What this confirms: The runtime/behavioral risk in pyarrow 20-22 doesn't manifest in DataDesigner's parquet I/O paths. The codebase uses stable APIs that didn't change.

What this does NOT eliminate: The packaging risk remains. Anyone on a pre-glibc-2.28 Linux distro (CentOS 7, RHEL 7, Ubuntu 18.04 and older — all EOL'd) who could install the previous version will now hit a wheel-not-found situation and either need to upgrade their distro or (more likely) fail to install. That's not something CI catches; it would surface as user reports.

My recommendation: Go with the simpler single-pin approach. The complexity savings are real (one dependency, one CI matrix exercising the same pyarrow everywhere, no maintenance of the version-marker line as we revisit pyarrow upper bounds), and the user-impact risk is bounded: anyone affected is on EOL'd Linux. If the project later gets a bug report from such a user, reverting to a split pin in a patch release is straightforward.

mikeknep added 2 commits May 27, 2026 09:33
Signed-off-by: Mike Knepper <mknepper@nvidia.com>
Signed-off-by: Mike Knepper <mknepper@nvidia.com>
@mikeknep mikeknep requested a review from a team as a code owner May 27, 2026 14:41
@greptile-apps

greptile-apps Bot commented May 27, 2026

Copy link
Copy Markdown
Contributor

Greptile Summary

This PR bumps pyarrow from >=19.0.1,<20 to >=22,<23 to unlock Python 3.14 wheel support, and widens the CI matrix and package classifiers accordingly. The author ran full unit and E2E test suites across all supported Python versions with pyarrow 22 and confirmed no behavioral regressions in DataDesigner's parquet I/O paths.

  • packages/data-designer-config/pyproject.toml and uv.lock carry the actual dependency change; the other two packages only add the Python 3.14 classifier.
  • .github/workflows/ci.yml adds "3.14" to every job's version matrix, and Makefile/SKILL.md docs are updated to remove the now-stale "pyarrow lacks 3.14 wheels" notes.

Confidence Score: 5/5

Safe to merge — the change is a well-scoped dependency bump with full test coverage across all target Python versions.

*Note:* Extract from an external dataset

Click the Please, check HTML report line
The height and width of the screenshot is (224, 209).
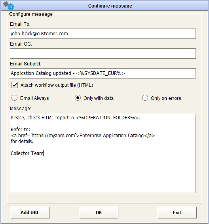pyautogui.click(x=75, y=118)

The pyarrow upgrade is backed by agent-run test results covering 3766 unit tests and 6 E2E tests on Python 3.10–3.14 with pyarrow 22. The lock file is consistent with the new specifier, all three packages have their classifiers updated, and the CI matrix correctly reflects the expanded support range. The only known downside (no wheels for pre-glibc-2.28 Linux) is explicitly acknowledged in the PR description and is bounded to EOL distros.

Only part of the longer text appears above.